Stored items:
=== Begin Enclosure ===

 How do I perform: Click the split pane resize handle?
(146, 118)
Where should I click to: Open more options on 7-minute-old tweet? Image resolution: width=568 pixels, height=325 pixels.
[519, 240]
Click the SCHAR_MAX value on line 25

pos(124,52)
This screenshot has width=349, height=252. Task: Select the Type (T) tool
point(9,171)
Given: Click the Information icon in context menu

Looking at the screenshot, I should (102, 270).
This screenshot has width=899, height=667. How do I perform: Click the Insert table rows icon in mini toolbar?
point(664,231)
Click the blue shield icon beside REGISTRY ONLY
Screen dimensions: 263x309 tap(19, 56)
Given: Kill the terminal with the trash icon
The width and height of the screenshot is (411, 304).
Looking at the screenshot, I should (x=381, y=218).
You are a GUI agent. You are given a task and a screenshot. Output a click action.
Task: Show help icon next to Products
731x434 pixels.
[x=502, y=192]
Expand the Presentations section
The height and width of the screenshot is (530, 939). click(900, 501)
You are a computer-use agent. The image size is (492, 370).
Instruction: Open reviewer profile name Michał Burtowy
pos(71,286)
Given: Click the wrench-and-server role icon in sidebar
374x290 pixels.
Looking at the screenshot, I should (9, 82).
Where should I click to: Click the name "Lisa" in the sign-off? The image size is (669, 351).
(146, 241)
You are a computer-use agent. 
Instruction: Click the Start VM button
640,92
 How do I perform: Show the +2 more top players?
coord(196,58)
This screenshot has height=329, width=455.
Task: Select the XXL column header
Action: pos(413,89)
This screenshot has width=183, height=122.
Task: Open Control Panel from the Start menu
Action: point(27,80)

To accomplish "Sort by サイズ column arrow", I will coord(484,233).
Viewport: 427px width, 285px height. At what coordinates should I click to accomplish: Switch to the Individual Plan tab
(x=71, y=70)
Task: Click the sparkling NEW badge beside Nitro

=== End Enclosure ===

What the exercise asks
Each record is to be repeated exactly.

Written reply
 How do I perform: Click the split pane resize handle?
(146, 118)
Where should I click to: Open more options on 7-minute-old tweet? Image resolution: width=568 pixels, height=325 pixels.
[519, 240]
Click the SCHAR_MAX value on line 25

pos(124,52)
This screenshot has width=349, height=252. Task: Select the Type (T) tool
point(9,171)
Given: Click the Information icon in context menu

Looking at the screenshot, I should (102, 270).
This screenshot has width=899, height=667. How do I perform: Click the Insert table rows icon in mini toolbar?
point(664,231)
Click the blue shield icon beside REGISTRY ONLY
Screen dimensions: 263x309 tap(19, 56)
Given: Kill the terminal with the trash icon
The width and height of the screenshot is (411, 304).
Looking at the screenshot, I should (x=381, y=218).
You are a GUI agent. You are given a task and a screenshot. Output a click action.
Task: Show help icon next to Products
731x434 pixels.
[x=502, y=192]
Expand the Presentations section
The height and width of the screenshot is (530, 939). click(900, 501)
You are a computer-use agent. The image size is (492, 370).
Instruction: Open reviewer profile name Michał Burtowy
pos(71,286)
Given: Click the wrench-and-server role icon in sidebar
374x290 pixels.
Looking at the screenshot, I should (9, 82).
Where should I click to: Click the name "Lisa" in the sign-off? The image size is (669, 351).
(146, 241)
You are a computer-use agent. 
Instruction: Click the Start VM button
640,92
 How do I perform: Show the +2 more top players?
coord(196,58)
This screenshot has height=329, width=455.
Task: Select the XXL column header
Action: pos(413,89)
This screenshot has width=183, height=122.
Task: Open Control Panel from the Start menu
Action: point(27,80)

To accomplish "Sort by サイズ column arrow", I will coord(484,233).
Viewport: 427px width, 285px height. At what coordinates should I click to accomplish: Switch to the Individual Plan tab
(x=71, y=70)
Task: Click the sparkling NEW badge beside Nitro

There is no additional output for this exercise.